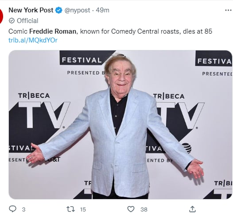
Task: Open the trib.al/MQkdYOr link
Action: pyautogui.click(x=33, y=40)
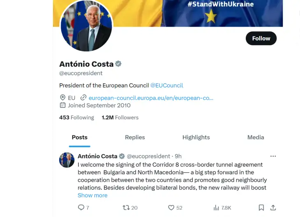Open the Highlights tab

196,137
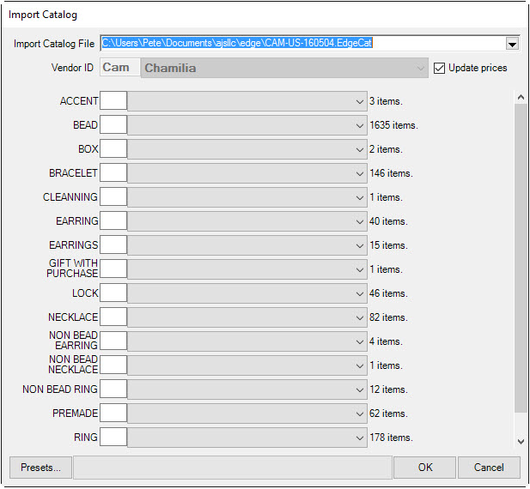This screenshot has width=530, height=489.
Task: Toggle the Update prices checkbox
Action: [440, 69]
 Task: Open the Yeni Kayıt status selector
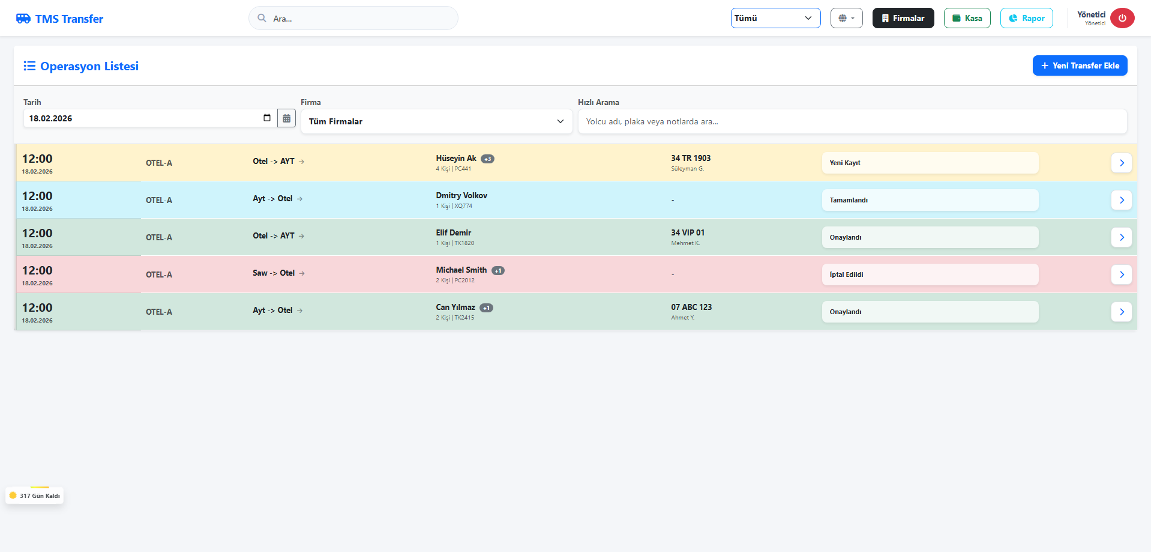tap(930, 163)
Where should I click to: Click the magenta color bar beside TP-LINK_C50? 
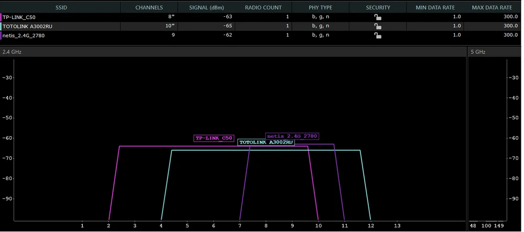[x=1, y=17]
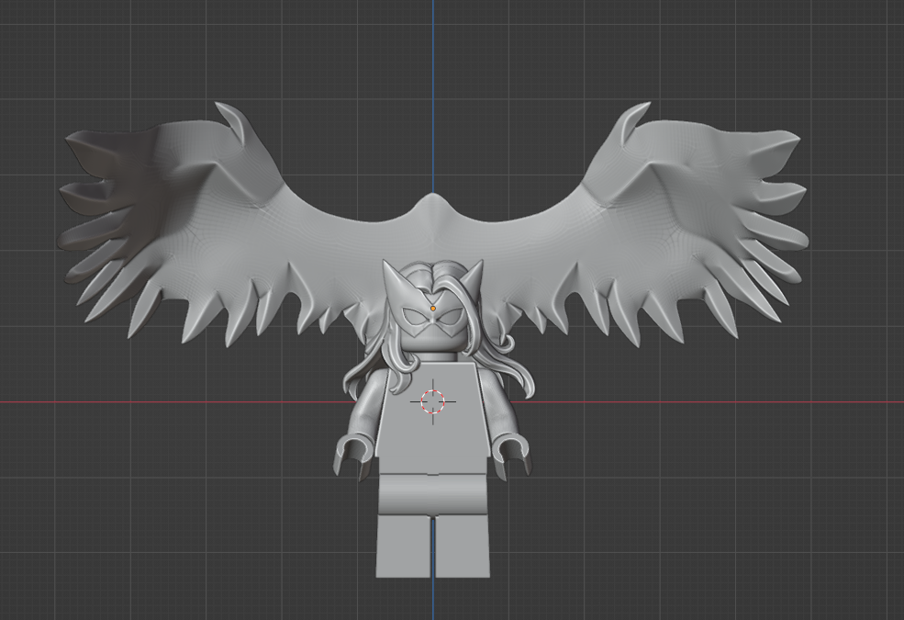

> [Work request] Where the line containing "Where should I" appears, begin writing out the lines exactly, and continue through the end of the material above, omitting pictures.

> [Exercise output]
Where should I click to: Click the magenta color bar beside TP-LINK_C50? 
[x=1, y=17]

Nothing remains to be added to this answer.